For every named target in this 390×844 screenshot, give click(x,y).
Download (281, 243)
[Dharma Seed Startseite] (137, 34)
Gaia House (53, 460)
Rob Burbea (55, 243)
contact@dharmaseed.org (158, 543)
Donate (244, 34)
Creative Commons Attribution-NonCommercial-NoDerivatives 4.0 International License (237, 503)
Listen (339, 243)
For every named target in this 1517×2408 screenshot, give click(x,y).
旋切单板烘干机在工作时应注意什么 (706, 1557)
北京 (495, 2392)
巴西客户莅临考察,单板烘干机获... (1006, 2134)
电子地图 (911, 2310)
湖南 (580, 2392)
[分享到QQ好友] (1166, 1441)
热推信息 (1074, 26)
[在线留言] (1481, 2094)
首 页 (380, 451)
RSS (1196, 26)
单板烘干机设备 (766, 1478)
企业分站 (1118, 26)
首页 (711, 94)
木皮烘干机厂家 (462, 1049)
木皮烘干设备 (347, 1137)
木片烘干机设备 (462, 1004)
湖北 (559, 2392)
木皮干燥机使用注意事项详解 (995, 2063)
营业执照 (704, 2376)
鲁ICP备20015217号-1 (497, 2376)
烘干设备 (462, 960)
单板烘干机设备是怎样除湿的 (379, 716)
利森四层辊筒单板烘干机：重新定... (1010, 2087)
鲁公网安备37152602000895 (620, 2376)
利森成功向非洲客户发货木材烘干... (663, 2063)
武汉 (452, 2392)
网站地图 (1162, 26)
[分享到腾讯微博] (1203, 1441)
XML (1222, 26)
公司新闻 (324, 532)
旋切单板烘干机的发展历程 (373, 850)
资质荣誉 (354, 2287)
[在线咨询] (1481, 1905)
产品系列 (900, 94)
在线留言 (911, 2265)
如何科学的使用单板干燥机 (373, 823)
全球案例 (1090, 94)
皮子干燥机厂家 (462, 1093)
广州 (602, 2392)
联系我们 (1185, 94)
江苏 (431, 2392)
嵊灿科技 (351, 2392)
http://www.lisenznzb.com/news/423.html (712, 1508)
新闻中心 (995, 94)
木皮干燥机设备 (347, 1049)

EXERCISE BRIEF
Once the line containing "XML (1222, 26)" has been set down, nothing more is wanted; set down each line of the listing above up to it exactly, starting with the first.

YOUR SOLUTION
For every named target in this 390×844 screenshot, give click(x,y).
Download (281, 243)
[Dharma Seed Startseite] (137, 34)
Gaia House (53, 460)
Rob Burbea (55, 243)
contact@dharmaseed.org (158, 543)
Donate (244, 34)
Creative Commons Attribution-NonCommercial-NoDerivatives 4.0 International License (237, 503)
Listen (339, 243)
For every named target in this 1517×2408 screenshot, give click(x,y).
旋切单板烘干机在工作时应注意什么 (706, 1557)
北京 (495, 2392)
巴西客户莅临考察,单板烘干机获... (1006, 2134)
电子地图 (911, 2310)
湖南 (580, 2392)
[分享到QQ好友] (1166, 1441)
热推信息 (1074, 26)
[在线留言] (1481, 2094)
首 页 (380, 451)
RSS (1196, 26)
单板烘干机设备 (766, 1478)
企业分站 (1118, 26)
首页 (711, 94)
木皮烘干机厂家 (462, 1049)
木皮烘干设备 (347, 1137)
木片烘干机设备 (462, 1004)
湖北 (559, 2392)
木皮干燥机使用注意事项详解 (995, 2063)
营业执照 (704, 2376)
鲁ICP备20015217号-1 (497, 2376)
烘干设备 (462, 960)
单板烘干机设备是怎样除湿的 (379, 716)
利森四层辊筒单板烘干机：重新定... (1010, 2087)
鲁公网安备37152602000895 (620, 2376)
利森成功向非洲客户发货木材烘干... (663, 2063)
武汉 (452, 2392)
网站地图 (1162, 26)
[分享到腾讯微博] (1203, 1441)
XML (1222, 26)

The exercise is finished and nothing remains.